Methods: Data from 9 Phase 1 studies in healthy participants and pulmonary hypertension patients were used to develop the popPK model. Across these studies, a total of 230 participants have received either IV injections of MK-5475 of 100 µg or inhaled MK-5475 as single doses up to 480 µg or as multiple once-daily doses up to 380 µg. The sparse PK data from an ongoing Phase 2 study in PAH patients (N=116) is also included in the analysis to develop the population PK model. Fine particle dose was used as the actual dose administered given previously observed differences between formulations. Covariates including age, sex, race, ethnicity, body weight, baseline forced vital capacity (FVC), baseline forced expiratory volume (FEV), baseline peak expiratory flow (PEF), dose, and disease status were assessed for effect on PK.
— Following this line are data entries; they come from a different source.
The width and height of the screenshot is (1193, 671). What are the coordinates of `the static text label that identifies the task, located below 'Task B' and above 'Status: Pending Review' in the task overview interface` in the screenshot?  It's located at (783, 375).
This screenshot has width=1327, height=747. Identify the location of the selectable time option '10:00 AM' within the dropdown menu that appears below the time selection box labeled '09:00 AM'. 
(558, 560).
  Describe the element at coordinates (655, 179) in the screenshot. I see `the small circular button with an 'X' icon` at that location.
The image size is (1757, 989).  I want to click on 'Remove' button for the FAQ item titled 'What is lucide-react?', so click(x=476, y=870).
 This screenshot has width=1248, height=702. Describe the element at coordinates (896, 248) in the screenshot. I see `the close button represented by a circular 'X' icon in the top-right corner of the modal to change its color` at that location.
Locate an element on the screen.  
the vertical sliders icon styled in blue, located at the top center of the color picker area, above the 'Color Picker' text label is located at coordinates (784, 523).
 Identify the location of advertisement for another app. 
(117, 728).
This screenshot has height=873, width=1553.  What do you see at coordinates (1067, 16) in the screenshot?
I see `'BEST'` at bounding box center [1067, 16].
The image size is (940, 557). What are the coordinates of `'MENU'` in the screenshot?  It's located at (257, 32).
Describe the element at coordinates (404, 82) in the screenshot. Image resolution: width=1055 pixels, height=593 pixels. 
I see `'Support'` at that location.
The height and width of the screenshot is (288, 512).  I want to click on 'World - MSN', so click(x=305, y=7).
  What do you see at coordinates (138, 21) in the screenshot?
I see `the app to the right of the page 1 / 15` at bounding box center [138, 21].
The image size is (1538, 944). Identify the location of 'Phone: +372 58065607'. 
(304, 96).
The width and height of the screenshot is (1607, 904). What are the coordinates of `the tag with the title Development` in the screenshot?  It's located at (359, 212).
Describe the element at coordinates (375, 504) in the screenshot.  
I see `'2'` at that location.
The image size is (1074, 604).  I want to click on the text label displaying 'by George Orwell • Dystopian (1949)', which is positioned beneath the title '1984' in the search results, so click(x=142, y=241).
Results: A two-compartment model with first order absorption kinetics best described the data. Flip-flop kinetics of PK was observed after inhalation of MK-5475. Though dose was found to be a significant covariate on bioavailability (F1) , no clinical meaningful impact on the systemic exposure is observed and the exposure increase approximately proportional to the actual dose. There were no PK differences between healthy participants and pulmonary hypertension patients at the same dose levels.

Conclusion: This is the first popPK model developed for MK-5475 in healthy participants and pulmonary hypertension patients. No PK differences were identified between healthy participants and pulmonary hypertension patients.